Saturday, March 19, 2016

2700 Words on Literature Review on Language Test Validation Paradigms and Migration

[Not proofed yet, and will likely want some editing before submission. Still undecided whether or not to give a few lines each to Weir, 2005, and Chapelle, 2012. Will finish it on Monday. Allotment tomorrow.]

This research is concerned with the validity of language tests used by the immigration authorities to measure the fitness of people resident in Scotland to become citizens of the United Kingdom. The first issue is to establish what is meant by validity in the context of assessing abilities in English as a Second Language (L2) for people who have a different first language, (L1). I refer to ‘citizenship tests’ meaning for the purposes of this submission the language element (actually a test in the speaking and listening domains at the B1 level of the Common European Framework of Reference). But the literature reviewed could equally apply to all tests of language ability connected with migration to the UK, and in particular to Scotland. These include the A1 level tests for spousal visas, and the B2 level tests for applicants for visas who wish to work as Ministers of Religion.

The problem of language test validity was stated a long time ago by Kelley (1927) as being ‘whether a test measures what it purports to measure’, (p14). Lado (1961) put it, ‘Does a test measure what it is supposed to measure? If it does, it is valid,’ (p321). But if we hold a citizenship test up to this formulation the difficulties are quickly apparent: what precisely is the test measuring? For Kiwan, (2011) those involved in formulating UK policy on citizenship and citizenship education see its defining characteristic as ‘active participation’ (per Crick, 2000).

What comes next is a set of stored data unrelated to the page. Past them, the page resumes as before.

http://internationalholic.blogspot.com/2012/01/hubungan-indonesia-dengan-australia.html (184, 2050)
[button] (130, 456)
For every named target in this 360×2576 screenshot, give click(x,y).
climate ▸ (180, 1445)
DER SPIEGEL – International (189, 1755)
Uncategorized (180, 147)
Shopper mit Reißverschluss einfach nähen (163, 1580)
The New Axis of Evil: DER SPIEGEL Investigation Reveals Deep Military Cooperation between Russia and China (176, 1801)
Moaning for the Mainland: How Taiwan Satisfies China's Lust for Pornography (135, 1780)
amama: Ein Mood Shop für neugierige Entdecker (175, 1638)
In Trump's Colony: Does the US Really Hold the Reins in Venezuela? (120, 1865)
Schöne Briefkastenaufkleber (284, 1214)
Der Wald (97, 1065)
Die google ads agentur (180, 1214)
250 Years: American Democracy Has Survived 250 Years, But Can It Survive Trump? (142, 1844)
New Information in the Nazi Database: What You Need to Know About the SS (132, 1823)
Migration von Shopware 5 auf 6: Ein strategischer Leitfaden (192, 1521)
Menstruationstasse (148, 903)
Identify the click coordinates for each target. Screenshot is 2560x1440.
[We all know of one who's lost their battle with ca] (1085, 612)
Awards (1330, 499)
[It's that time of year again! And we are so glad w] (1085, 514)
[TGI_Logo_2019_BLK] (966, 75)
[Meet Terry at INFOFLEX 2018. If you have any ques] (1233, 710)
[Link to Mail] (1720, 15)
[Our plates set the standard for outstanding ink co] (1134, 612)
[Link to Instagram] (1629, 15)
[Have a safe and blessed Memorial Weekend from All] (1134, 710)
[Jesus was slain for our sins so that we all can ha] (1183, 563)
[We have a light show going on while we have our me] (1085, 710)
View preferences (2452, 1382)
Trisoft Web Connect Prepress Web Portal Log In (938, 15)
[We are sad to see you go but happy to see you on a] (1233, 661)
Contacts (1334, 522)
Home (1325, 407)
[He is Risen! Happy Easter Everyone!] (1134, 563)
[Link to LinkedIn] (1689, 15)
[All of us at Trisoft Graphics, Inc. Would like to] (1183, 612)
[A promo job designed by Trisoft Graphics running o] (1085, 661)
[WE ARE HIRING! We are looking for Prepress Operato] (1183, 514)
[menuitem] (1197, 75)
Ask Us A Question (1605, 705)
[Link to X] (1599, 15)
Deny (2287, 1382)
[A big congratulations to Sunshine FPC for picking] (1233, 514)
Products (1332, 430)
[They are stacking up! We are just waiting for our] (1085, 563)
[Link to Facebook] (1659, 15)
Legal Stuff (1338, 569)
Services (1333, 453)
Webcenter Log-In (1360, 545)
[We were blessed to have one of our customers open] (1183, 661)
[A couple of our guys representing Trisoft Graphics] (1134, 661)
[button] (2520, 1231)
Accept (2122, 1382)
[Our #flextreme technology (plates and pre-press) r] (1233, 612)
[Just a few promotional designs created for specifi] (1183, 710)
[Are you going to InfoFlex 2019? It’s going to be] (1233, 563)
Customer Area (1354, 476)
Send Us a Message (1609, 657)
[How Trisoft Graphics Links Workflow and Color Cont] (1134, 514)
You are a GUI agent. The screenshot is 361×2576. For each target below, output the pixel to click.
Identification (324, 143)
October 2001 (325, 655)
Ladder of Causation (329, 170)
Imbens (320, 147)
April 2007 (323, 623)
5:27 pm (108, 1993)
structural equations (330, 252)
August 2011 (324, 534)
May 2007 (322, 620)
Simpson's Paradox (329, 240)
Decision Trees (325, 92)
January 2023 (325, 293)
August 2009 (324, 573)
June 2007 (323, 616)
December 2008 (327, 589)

Kiwan sees policy as being framed in educational terms, (p271), and that all citizenship education is seen as ‘providing knowledge and skills of participation’ and that there is an assumption on the part of policy makers that acquisition of such skills will lead to citizenship as ‘active participation’, (p272).

Biesta, 2008, synthesises policy on citizenship education to find four characteristics of official views of what citizenship means in Scotland: focus on capabilities suggests a powerful emphasis on the individual; the concept is wide enough to take in ‘political, economic, social and cultural life’; it is active, not passive; and, it must be excercised in a community. (P40).

It can be seen that the concept of citizenship in both the UK as a whole, and in Scotland is, whilst tangible, far from straightforward. How then can tests which purport to assess a person’s fitness to exercise citizenship be validated? More specifically, how can we validate a test which purports to show that a person has reached a stage of sophistication in an L2 which will enable them to exercise citizenship?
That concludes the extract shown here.